- Task brief
All of the data that appears below is to be given again precisely as written.

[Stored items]
%%

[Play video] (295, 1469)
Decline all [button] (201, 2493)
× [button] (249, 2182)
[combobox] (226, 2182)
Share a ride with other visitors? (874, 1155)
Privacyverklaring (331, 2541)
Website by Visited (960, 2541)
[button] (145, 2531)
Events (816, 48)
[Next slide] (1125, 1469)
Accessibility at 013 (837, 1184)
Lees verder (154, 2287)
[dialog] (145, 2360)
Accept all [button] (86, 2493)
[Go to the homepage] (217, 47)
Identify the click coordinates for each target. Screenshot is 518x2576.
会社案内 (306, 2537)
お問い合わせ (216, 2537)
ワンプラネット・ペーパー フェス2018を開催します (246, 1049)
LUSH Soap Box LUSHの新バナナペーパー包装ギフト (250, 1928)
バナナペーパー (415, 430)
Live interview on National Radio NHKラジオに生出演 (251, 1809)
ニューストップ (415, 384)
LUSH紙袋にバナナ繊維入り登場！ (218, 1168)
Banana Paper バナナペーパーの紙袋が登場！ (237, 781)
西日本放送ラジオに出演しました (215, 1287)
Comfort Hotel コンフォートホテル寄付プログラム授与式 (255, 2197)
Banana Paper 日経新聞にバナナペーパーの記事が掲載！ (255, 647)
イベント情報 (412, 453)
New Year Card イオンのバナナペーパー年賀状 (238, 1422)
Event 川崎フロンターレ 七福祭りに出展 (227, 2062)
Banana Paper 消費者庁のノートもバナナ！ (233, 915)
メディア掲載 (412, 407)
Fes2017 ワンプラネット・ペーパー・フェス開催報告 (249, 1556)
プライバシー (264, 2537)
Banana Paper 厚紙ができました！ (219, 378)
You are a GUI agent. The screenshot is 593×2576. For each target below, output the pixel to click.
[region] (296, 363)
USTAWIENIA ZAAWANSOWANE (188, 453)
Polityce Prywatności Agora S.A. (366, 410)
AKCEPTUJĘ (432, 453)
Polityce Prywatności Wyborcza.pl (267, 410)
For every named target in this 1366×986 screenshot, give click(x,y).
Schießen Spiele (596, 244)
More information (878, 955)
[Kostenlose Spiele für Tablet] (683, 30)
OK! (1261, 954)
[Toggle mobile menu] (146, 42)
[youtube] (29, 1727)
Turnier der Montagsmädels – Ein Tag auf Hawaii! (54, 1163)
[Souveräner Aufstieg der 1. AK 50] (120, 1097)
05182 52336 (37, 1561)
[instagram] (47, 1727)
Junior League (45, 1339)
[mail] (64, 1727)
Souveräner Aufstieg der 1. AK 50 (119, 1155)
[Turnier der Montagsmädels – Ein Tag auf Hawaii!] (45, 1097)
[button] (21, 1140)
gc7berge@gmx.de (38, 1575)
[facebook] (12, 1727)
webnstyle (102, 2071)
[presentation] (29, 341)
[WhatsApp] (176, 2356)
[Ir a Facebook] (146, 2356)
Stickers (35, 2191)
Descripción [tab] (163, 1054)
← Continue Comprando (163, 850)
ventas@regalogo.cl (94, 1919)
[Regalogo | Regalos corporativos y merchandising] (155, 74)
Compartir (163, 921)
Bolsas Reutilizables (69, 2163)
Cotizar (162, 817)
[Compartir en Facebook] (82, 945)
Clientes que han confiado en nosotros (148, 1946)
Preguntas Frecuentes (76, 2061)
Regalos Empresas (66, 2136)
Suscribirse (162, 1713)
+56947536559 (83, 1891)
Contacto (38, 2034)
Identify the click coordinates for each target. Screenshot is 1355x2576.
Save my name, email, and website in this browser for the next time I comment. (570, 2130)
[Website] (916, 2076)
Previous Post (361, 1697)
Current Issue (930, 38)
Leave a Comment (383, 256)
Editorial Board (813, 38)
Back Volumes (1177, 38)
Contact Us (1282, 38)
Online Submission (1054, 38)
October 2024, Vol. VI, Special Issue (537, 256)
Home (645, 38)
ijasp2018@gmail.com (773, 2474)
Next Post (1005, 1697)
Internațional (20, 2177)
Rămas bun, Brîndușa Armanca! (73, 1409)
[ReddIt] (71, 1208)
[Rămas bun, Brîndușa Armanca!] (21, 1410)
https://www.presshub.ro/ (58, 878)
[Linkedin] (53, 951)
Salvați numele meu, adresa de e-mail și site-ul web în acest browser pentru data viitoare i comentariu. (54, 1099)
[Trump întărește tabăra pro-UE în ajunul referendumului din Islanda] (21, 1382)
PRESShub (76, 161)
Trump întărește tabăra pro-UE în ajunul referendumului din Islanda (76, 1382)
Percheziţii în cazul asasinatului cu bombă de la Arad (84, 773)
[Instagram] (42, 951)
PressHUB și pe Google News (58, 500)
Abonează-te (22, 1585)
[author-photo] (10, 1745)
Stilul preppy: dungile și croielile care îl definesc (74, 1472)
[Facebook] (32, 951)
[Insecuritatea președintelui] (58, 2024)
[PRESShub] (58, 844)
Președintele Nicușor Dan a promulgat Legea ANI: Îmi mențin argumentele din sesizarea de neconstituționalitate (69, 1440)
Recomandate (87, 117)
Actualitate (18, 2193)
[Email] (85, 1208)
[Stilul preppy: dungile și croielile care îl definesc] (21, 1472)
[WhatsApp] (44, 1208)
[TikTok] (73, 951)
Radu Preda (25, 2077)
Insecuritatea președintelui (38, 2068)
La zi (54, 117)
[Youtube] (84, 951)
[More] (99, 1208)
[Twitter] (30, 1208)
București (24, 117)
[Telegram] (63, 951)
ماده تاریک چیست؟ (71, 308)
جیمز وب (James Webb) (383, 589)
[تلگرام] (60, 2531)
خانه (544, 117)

%%

- Task solution
[Play video] (295, 1469)
Decline all [button] (201, 2493)
× [button] (249, 2182)
[combobox] (226, 2182)
Share a ride with other visitors? (874, 1155)
Privacyverklaring (331, 2541)
Website by Visited (960, 2541)
[button] (145, 2531)
Events (816, 48)
[Next slide] (1125, 1469)
Accessibility at 013 (837, 1184)
Lees verder (154, 2287)
[dialog] (145, 2360)
Accept all [button] (86, 2493)
[Go to the homepage] (217, 47)
Identify the click coordinates for each target. Screenshot is 518x2576.
会社案内 (306, 2537)
お問い合わせ (216, 2537)
ワンプラネット・ペーパー フェス2018を開催します (246, 1049)
LUSH Soap Box LUSHの新バナナペーパー包装ギフト (250, 1928)
バナナペーパー (415, 430)
Live interview on National Radio NHKラジオに生出演 (251, 1809)
ニューストップ (415, 384)
LUSH紙袋にバナナ繊維入り登場！ (218, 1168)
Banana Paper バナナペーパーの紙袋が登場！ (237, 781)
西日本放送ラジオに出演しました (215, 1287)
Comfort Hotel コンフォートホテル寄付プログラム授与式 (255, 2197)
Banana Paper 日経新聞にバナナペーパーの記事が掲載！ (255, 647)
イベント情報 (412, 453)
New Year Card イオンのバナナペーパー年賀状 (238, 1422)
Event 川崎フロンターレ 七福祭りに出展 (227, 2062)
Banana Paper 消費者庁のノートもバナナ！ (233, 915)
メディア掲載 (412, 407)
Fes2017 ワンプラネット・ペーパー・フェス開催報告 (249, 1556)
プライバシー (264, 2537)
Banana Paper 厚紙ができました！ (219, 378)
You are a GUI agent. The screenshot is 593×2576. For each target below, output the pixel to click.
[region] (296, 363)
USTAWIENIA ZAAWANSOWANE (188, 453)
Polityce Prywatności Agora S.A. (366, 410)
AKCEPTUJĘ (432, 453)
Polityce Prywatności Wyborcza.pl (267, 410)
For every named target in this 1366×986 screenshot, give click(x,y).
Schießen Spiele (596, 244)
More information (878, 955)
[Kostenlose Spiele für Tablet] (683, 30)
OK! (1261, 954)
[Toggle mobile menu] (146, 42)
[youtube] (29, 1727)
Turnier der Montagsmädels – Ein Tag auf Hawaii! (54, 1163)
[Souveräner Aufstieg der 1. AK 50] (120, 1097)
05182 52336 (37, 1561)
[instagram] (47, 1727)
Junior League (45, 1339)
[mail] (64, 1727)
Souveräner Aufstieg der 1. AK 50 (119, 1155)
[Turnier der Montagsmädels – Ein Tag auf Hawaii!] (45, 1097)
[button] (21, 1140)
gc7berge@gmx.de (38, 1575)
[facebook] (12, 1727)
webnstyle (102, 2071)
[presentation] (29, 341)
[WhatsApp] (176, 2356)
[Ir a Facebook] (146, 2356)
Stickers (35, 2191)
Descripción [tab] (163, 1054)
← Continue Comprando (163, 850)
ventas@regalogo.cl (94, 1919)
[Regalogo | Regalos corporativos y merchandising] (155, 74)
Compartir (163, 921)
Bolsas Reutilizables (69, 2163)
Cotizar (162, 817)
[Compartir en Facebook] (82, 945)
Clientes que han confiado en nosotros (148, 1946)
Preguntas Frecuentes (76, 2061)
Regalos Empresas (66, 2136)
Suscribirse (162, 1713)
+56947536559 (83, 1891)
Contacto (38, 2034)
Identify the click coordinates for each target. Screenshot is 1355x2576.
Save my name, email, and website in this browser for the next time I comment. (570, 2130)
[Website] (916, 2076)
Previous Post (361, 1697)
Current Issue (930, 38)
Leave a Comment (383, 256)
Editorial Board (813, 38)
Back Volumes (1177, 38)
Contact Us (1282, 38)
Online Submission (1054, 38)
October 2024, Vol. VI, Special Issue (537, 256)
Home (645, 38)
ijasp2018@gmail.com (773, 2474)
Next Post (1005, 1697)
Internațional (20, 2177)
Rămas bun, Brîndușa Armanca! (73, 1409)
[ReddIt] (71, 1208)
[Rămas bun, Brîndușa Armanca!] (21, 1410)
https://www.presshub.ro/ (58, 878)
[Linkedin] (53, 951)
Salvați numele meu, adresa de e-mail și site-ul web în acest browser pentru data viitoare i comentariu. (54, 1099)
[Trump întărește tabăra pro-UE în ajunul referendumului din Islanda] (21, 1382)
PRESShub (76, 161)
Trump întărește tabăra pro-UE în ajunul referendumului din Islanda (76, 1382)
Percheziţii în cazul asasinatului cu bombă de la Arad (84, 773)
[Instagram] (42, 951)
PressHUB și pe Google News (58, 500)
Abonează-te (22, 1585)
[author-photo] (10, 1745)
Stilul preppy: dungile și croielile care îl definesc (74, 1472)
[Facebook] (32, 951)
[Insecuritatea președintelui] (58, 2024)
[PRESShub] (58, 844)
Președintele Nicușor Dan a promulgat Legea ANI: Îmi mențin argumentele din sesizarea de neconstituționalitate (69, 1440)
Recomandate (87, 117)
Actualitate (18, 2193)
[Email] (85, 1208)
[Stilul preppy: dungile și croielile care îl definesc] (21, 1472)
[WhatsApp] (44, 1208)
[TikTok] (73, 951)
Radu Preda (25, 2077)
Insecuritatea președintelui (38, 2068)
La zi (54, 117)
[Youtube] (84, 951)
[More] (99, 1208)
[Twitter] (30, 1208)
București (24, 117)
[Telegram] (63, 951)
ماده تاریک چیست؟ (71, 308)
جیمز وب (James Webb) (383, 589)
[تلگرام] (60, 2531)
خانه (544, 117)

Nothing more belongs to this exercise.